That tool makes planting small plants easy I bet!  :Very Happy: 

I might also try planting _Hemianthus callitrichoides_ in a moist potting soil to propagate it. This way when the plant in my tank doesn't survive I could just grab more and plant it again until I figure myself how it can thrive in my tank.

----------


## Robert

Hi,
this plant is quite easy to keep. All you need is patience. HC is hard to plant because it is so tiny. If you managed to plant it and it stays at its position, most of the work is done. It grows quite slowly in the beginning but when it adapted to the conditions and developed enough new roots, it grows quite well. It took me about a half year to grow a thick carpet out of abut a half dozen single plants. The biggest problem was to keep them on the bottom of the tank and my gravel with a size of 0.5-1cm wasn't really helpful in this case. 

regards

Robert

----------


## primavera

I've also acquired some recently. It was really green and fresh, but looks very much like emersed grown ones. I put it into the tank and half of it turned into brown mush. Then I read somewhere that floating the bits and pieces around would help them rejuvenate. To my surprise, the melting bits grew smaller new leaves, plenty of roots and doubled in size in 2 weeks. I have a nice green carpet floating around on the surface now. Maybe its the brighter light, and also my heavier than usual dosing of macros that helped it.

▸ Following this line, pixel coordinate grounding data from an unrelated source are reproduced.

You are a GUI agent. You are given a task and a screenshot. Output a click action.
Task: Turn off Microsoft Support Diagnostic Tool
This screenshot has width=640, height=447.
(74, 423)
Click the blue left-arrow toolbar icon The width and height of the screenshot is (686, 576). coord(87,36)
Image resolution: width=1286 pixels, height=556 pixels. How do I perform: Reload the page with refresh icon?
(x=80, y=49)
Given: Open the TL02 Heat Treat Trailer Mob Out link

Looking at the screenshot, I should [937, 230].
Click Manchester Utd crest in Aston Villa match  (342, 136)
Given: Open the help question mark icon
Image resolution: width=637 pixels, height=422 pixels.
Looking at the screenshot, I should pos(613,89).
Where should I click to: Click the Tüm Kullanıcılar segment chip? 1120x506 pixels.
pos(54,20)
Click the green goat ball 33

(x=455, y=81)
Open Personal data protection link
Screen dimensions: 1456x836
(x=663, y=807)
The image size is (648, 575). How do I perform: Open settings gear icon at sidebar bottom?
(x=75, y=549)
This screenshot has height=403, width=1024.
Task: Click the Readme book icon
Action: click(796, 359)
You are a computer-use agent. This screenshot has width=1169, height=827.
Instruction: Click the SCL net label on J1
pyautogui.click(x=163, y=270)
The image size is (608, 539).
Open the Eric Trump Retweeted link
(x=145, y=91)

I tried a few strands of HC on pure peat moss too, watered down and stood in Estimative Index aquarium water to soil level in a pot. It grows much slower than those in the tank, but maintained its leaf size.

----------


## primavera

I've also acquired some recently. It was really green and fresh, but looks very much like emersed grown ones. I put it into the tank and half of it turned into brown mush. Then I read somewhere that floating the bits and pieces around would help them rejuvenate. To my surprise, the melting bits grew smaller new leaves, plenty of roots and doubled in size in 2 weeks. I have a nice green carpet floating around on the surface now. Maybe its the brighter light, and also my heavier than usual dosing of macros that helped it.

I tried a few strands of HC on pure peat moss too, watered down and stood in Estimative Index aquarium water to soil level in a pot. It grows much slower than those in the tank, but maintained its leaf size. 

Min

----------


## RRG

> I tried a few strands of HC on pure peat moss too, watered down and stood in Estimative Index aquarium water to soil level in a pot. It grows much slower than those in the tank, but maintained its leaf size.


Hello Min,

The few strands of Hemianthus callitrichoides you have is it under artificial light or sunlight? 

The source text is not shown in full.